At this point you may be thinking, there has to be a faster way to do this. You're right, there is. To do so, you have to leave the comfort of the PowerCLI cmdlets behind and make a swap over to the .NET view objects cmdlets. In this case, Get-View will be used.

Good news, it is still another one-liner:
Get-View -ViewType HostSystem -Property Name,ConfigManager.DateTimeSystem | sort Name | select Name,@{Name="Current VMHost Time";Expression={(Get-View $_.ConfigManager.DateTimeSystem).QueryDateTime()}}

As you can see, there's a bit of a difference between the one-liners and there will be a bit of a learning curve as well. The time savings will be worth it though. To prove it, this version only took 2 minutes to run. That's a 12 minute savings!

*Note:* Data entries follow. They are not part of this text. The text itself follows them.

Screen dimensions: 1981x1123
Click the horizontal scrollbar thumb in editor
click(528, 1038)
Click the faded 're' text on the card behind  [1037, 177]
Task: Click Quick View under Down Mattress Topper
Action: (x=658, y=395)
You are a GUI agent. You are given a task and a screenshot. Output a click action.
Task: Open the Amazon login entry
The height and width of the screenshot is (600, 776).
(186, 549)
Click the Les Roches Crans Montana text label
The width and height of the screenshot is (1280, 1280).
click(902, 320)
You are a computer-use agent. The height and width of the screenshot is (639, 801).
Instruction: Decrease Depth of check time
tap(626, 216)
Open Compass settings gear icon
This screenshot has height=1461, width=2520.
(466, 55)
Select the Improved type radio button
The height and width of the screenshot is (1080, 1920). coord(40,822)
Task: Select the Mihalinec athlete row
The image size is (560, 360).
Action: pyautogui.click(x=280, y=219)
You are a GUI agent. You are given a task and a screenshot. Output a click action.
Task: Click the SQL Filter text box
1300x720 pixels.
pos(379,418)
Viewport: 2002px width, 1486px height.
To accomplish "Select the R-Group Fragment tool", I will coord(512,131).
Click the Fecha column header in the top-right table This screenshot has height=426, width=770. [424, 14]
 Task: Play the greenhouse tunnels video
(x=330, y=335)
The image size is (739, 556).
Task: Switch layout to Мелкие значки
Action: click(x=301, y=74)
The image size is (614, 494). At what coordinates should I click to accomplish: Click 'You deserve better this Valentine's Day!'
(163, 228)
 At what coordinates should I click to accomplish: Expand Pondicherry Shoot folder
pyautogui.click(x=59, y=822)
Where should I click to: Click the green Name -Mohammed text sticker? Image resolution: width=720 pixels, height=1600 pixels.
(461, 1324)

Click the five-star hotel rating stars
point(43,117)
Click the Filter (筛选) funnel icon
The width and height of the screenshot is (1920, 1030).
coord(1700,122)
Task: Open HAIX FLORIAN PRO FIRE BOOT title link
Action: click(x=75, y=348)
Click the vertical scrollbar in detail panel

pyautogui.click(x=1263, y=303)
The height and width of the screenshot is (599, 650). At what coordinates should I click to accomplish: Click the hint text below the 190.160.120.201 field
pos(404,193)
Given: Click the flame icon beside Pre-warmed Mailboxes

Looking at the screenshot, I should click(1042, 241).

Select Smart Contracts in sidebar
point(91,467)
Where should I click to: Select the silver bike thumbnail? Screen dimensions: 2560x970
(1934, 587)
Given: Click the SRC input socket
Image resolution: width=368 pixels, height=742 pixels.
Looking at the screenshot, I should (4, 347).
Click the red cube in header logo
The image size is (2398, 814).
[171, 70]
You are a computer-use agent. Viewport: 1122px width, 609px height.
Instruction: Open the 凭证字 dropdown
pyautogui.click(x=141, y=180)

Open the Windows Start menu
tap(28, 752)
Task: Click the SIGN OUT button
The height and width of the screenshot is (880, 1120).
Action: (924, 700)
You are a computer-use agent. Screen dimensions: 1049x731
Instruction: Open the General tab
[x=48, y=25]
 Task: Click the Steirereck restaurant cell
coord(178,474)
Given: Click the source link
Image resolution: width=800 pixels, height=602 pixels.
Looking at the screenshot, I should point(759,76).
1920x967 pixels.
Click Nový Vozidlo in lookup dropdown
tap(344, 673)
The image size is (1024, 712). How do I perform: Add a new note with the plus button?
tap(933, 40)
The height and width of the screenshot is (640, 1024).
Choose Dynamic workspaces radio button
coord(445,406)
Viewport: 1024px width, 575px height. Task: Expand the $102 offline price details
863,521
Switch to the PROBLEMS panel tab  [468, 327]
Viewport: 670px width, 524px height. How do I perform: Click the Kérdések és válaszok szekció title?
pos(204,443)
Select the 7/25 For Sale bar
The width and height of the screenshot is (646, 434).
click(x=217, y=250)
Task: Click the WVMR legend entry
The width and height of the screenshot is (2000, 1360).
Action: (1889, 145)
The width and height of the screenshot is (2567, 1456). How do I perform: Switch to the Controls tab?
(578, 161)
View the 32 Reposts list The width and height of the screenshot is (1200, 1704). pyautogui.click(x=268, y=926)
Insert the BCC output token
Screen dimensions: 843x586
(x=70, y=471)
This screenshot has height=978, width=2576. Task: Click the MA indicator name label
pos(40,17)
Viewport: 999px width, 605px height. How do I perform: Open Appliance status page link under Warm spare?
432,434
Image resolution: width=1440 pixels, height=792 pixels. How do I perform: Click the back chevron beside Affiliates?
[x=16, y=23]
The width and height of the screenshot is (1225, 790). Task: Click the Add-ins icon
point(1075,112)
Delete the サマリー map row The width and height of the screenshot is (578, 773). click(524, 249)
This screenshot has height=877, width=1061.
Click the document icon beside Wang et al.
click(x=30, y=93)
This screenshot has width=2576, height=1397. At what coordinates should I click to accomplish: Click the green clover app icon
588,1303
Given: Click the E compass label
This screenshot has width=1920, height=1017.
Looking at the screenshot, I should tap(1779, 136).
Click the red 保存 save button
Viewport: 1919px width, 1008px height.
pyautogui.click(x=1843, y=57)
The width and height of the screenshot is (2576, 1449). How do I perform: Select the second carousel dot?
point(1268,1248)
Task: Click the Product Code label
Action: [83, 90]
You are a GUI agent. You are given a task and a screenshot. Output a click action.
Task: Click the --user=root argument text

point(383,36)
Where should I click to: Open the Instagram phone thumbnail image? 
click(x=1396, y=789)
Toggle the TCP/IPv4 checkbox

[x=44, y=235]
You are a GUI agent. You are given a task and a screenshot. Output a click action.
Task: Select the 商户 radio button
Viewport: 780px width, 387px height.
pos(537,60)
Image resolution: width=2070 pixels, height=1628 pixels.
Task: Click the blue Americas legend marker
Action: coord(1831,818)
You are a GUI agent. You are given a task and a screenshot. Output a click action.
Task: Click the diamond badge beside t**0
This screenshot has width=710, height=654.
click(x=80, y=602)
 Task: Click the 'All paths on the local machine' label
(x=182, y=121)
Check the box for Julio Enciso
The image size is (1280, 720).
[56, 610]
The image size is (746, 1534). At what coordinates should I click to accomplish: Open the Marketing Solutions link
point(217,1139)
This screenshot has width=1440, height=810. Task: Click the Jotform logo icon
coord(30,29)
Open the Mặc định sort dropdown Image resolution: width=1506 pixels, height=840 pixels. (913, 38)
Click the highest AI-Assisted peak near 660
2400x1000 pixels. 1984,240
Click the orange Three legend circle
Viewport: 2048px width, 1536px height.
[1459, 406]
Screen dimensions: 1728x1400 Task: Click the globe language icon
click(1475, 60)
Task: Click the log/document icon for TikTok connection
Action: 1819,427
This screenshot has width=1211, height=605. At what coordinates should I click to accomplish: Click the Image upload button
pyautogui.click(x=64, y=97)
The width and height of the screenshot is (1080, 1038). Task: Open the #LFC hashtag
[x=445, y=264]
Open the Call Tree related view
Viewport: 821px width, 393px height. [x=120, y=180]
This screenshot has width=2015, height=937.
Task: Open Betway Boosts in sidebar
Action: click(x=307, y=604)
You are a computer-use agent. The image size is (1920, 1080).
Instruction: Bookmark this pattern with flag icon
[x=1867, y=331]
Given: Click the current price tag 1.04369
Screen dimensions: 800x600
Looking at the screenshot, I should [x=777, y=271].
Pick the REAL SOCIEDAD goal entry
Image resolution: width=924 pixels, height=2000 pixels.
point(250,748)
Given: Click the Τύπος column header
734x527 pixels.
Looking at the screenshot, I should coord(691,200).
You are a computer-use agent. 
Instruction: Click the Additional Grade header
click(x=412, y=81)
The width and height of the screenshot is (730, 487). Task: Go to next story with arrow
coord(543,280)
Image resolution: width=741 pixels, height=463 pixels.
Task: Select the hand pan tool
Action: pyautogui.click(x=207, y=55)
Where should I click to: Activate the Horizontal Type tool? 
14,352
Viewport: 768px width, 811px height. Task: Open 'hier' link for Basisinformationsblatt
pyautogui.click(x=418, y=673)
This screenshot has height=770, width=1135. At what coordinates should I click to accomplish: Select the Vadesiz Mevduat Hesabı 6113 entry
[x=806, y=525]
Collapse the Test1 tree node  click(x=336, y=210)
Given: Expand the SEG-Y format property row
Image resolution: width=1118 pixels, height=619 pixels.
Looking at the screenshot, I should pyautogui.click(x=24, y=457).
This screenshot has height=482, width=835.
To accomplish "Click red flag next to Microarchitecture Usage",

Example based upon the environment I was working in:
PowerCLI C:\ > Get-Date -Format g; Get-View -ViewType HostSystem -Property Name,ConfigManager.DateTimeSystem | sort Name | select Name,@{Name="Current VMHost Time";Expression={(Get-View $_.ConfigManager.DateTimeSystem).QueryDateTime()}}; Get-Date -Format g

10/9/2013 10:35 AM

Name Current VMHost Time
---- -------------------

10/9/2013 10:37 AM

Note: this was a script that worked in my environment. There is no warranty or support with this script, please use at your own risk.